Goodwill is grounded in the sense of justice and issues from complete sincerity. The sincere man is necessarily conscious of goodwill and he is necessarily possessed of the moral courage required to practice it. The ancients said "there is completeness in sincerity," and again, "where there is not sincerity there is a void." The place of sincerity in human life is indeed like that of energy in the atom, the structure of which would collapse without it. If a man's life lacks "ardent sincerity," he will likewise be powerless to form and manifest the three key-virtues of judgment, goodwill, and courage. And without the strength to be derived from those virtues, the Three Principles of the People can make no headway. Only by action inspired with perfect sincerity can the splendid truths of those Principles be asserted and translated into fact.

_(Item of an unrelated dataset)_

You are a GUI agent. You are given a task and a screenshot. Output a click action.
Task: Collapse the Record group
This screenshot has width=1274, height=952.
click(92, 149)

Sincerity is dependent upon the sense of justice. The keynote of our Republican Revolution has been the smashing of selfish individualism and the rescue of our people from their sufferings and of our nation from its peril. To achieve what yet remains to be done, to acquit ourselves well as a section of humanity, and to explore the full scope of possible human well-being, all we do and enact must be grounded in perfect sincerity. Then the pains we take and the plans we devise will prove creative, progressive, and constructive; we shall put flesh on the bones of the egalitarian philosophy of social justice; we shall be clear as to what we think and are aiming at; we shall be able to give full expression to our true nature and faculties, proceeding in all we do resolutely, frankly, and boldly.

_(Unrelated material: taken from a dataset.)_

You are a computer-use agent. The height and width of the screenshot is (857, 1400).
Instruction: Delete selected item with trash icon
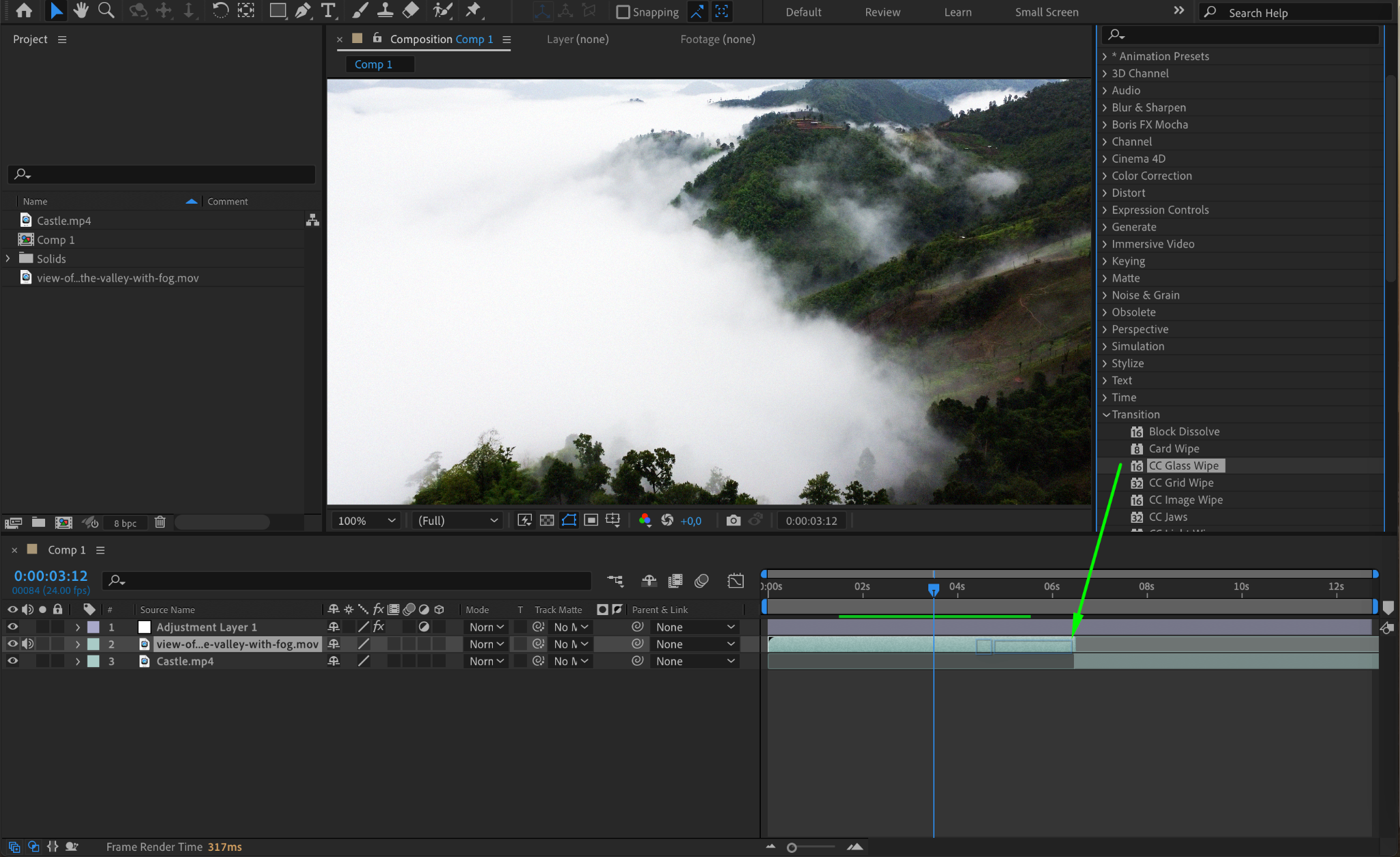click(160, 522)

Action attains its highest point of intensity in the giving of one's life in the cause of justice, when death in that cause is accepted as sweet and shorn of all its terrors. "One may die in the course of willing men good, but life is not to be purchased at the price of willing them ill" is a classical teaching we may take as a supreme ideal of positive action. Action that lives up to that ideal will inevitably be revolutionary, while, vice versa, it is only genuinely revolutionary conduct that possesses the true qualities of positive action. Sincerity is the primal motive force of action. With it, a man is aware only of the interests he has in common with his fellow-men, and of none that conflicts with those of his fellow-men. With sincerity, a man acts his will to good in perfect self-possession, pushing steadily onwards through difficulty and danger to success. This is the bearing of Dr. Sun's teaching on the revolutionary movement.